Áudio sugere interferência de Bolsonaro em investigação, diz MPF

O ex-ministro da Educação Milton Ribeiro disse em conversa com uma filha que recebeu uma ligação de Jair Bolsonaro(PL) em que o presidente dizia temer ser atingido pela investigação da Polícia Federal contra Ribeiro.
A ligação ocorreu em 9 de junho, antes de Ribeiro ter sido alvo da operação da PF –deflagrada em 22 de junho.
“A única coisa meio… hoje o presidente me ligou… ele tá com um pressentimento, novamente, que eles podem querer atingi-lo através de mim, sabe? É que eu tenho mandado versículos pra ele, né?”, disse Ribeiro para a filha. O trecho está em investigação da Polícia Federal.
“Ele quer que você pare de mandar mensagens?”, pergunta a filha.
“Não! Não é isso… ele acha que vão fazer uma busca e apreensão… em casa… sabe… é… é muito triste. Bom! Isso pode acontecer, né? Se houver indícios, né?”, afirmou o ministro.

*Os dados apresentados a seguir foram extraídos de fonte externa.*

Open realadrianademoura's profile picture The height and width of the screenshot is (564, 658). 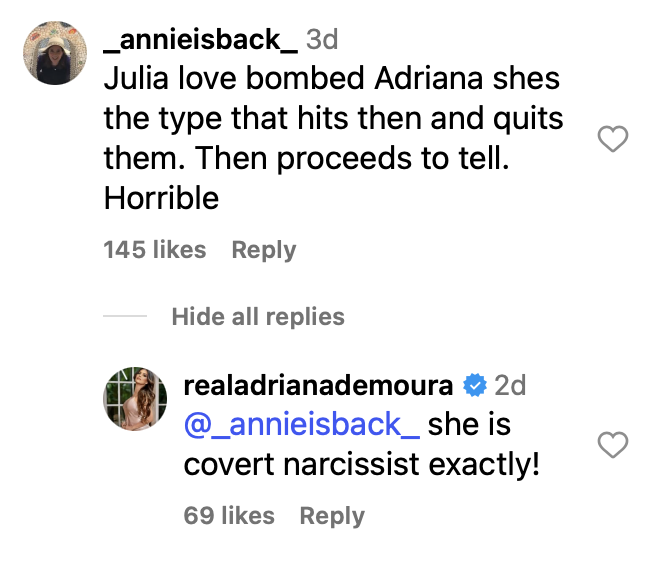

O Ministério Público Federal (MPF) pediu para a Justiça que a investigação sobre o ex-ministro da Educação Milton Ribeiro seja enviada para o Supremo Tribunal Federal (STF). Segundo o MPF, a medida é necessária porque há indício de que o presidente Jair Bolsonaro pode ter interferido na investigação.
O MPF justifica o pedido com base em interceptações telefônicas de Milton Ribeiro que indicam a possibilidade de vazamento das apurações do caso. Segundo o MPF, há indícios de que houve vazamento da operação policial e possível interferência ilícita por parte do Bolsonaro.
O advogado Daniel Bialski disse para Andréia Sadi que ainda não havia tido acesso a todo o processo. E que, se há a citação ao foro privilegiado, a prisão de Milton Ribeirão deveria ter sido decretada pela primeira instância –e o caso ter sido remetido antes ao Supremo Tribunal Federal.
“Observando o áudio citado na decisão, causa espécie que se esteja fazendo menção a gravações/mensagens envolvendo autoridade com foro privilegiado, ocorridas antes da deflagração da operação. Se assim o era, não haveria competência do juiz de primeiro grau para analisar o pedido feito pela autoridade policial e, consequentemente, decretar a prisão preventiva”, informou a defesa de Milton Ribeiro.

O g1 perguntou à Secretaria de Comunicação da Presidência (Secom) se o Palácio do Planalto pretende se manifestar e aguardava resposta até a última atualização desta reportagem.